**Task**
Look through the data below and say how many of its lines contain "computer", adding nothing else.
== Records for the exercise ==
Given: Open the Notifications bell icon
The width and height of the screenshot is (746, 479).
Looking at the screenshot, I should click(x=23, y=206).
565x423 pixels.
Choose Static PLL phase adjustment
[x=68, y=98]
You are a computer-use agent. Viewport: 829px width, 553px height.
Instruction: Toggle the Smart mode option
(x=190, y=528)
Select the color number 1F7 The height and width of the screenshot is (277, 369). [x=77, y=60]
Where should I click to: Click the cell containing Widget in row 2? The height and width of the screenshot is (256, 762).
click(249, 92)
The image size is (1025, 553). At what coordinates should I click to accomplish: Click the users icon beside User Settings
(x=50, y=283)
===
== Records for the exercise ==
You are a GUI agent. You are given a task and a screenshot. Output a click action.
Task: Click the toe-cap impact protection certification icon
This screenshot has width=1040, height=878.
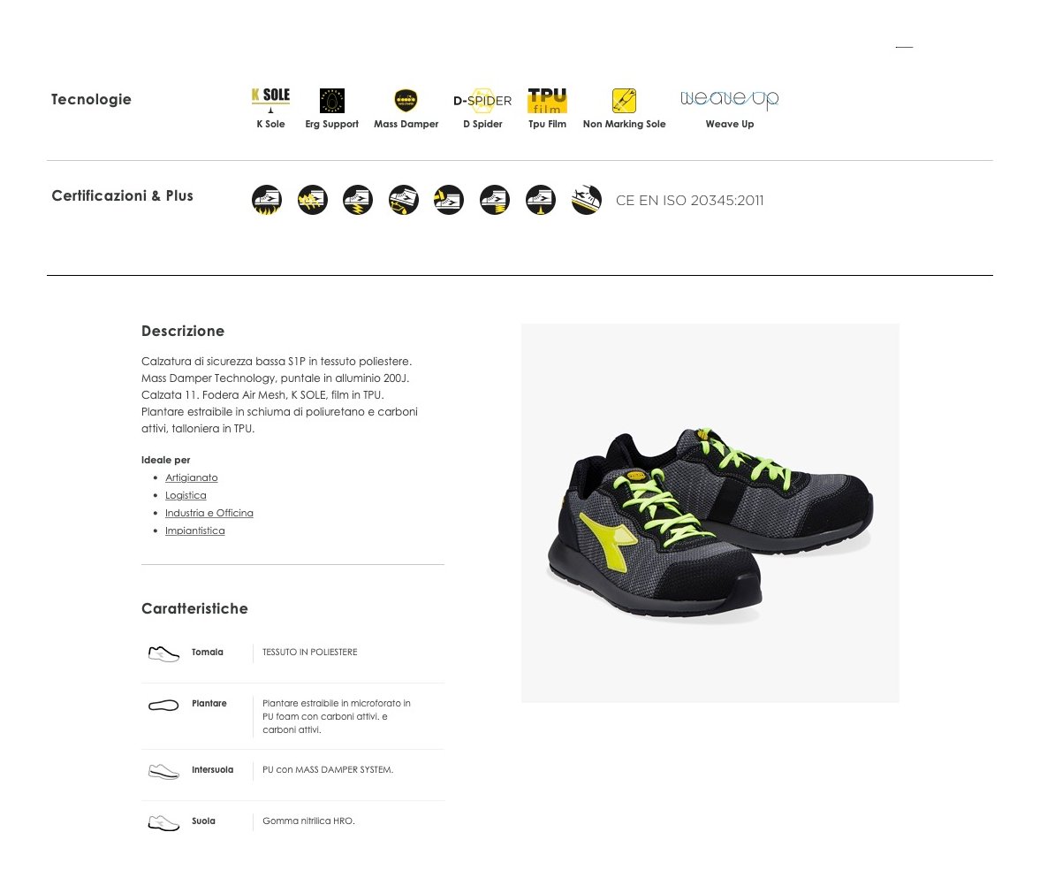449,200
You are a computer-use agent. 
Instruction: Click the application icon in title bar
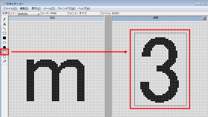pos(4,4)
===
**Result of this task**
2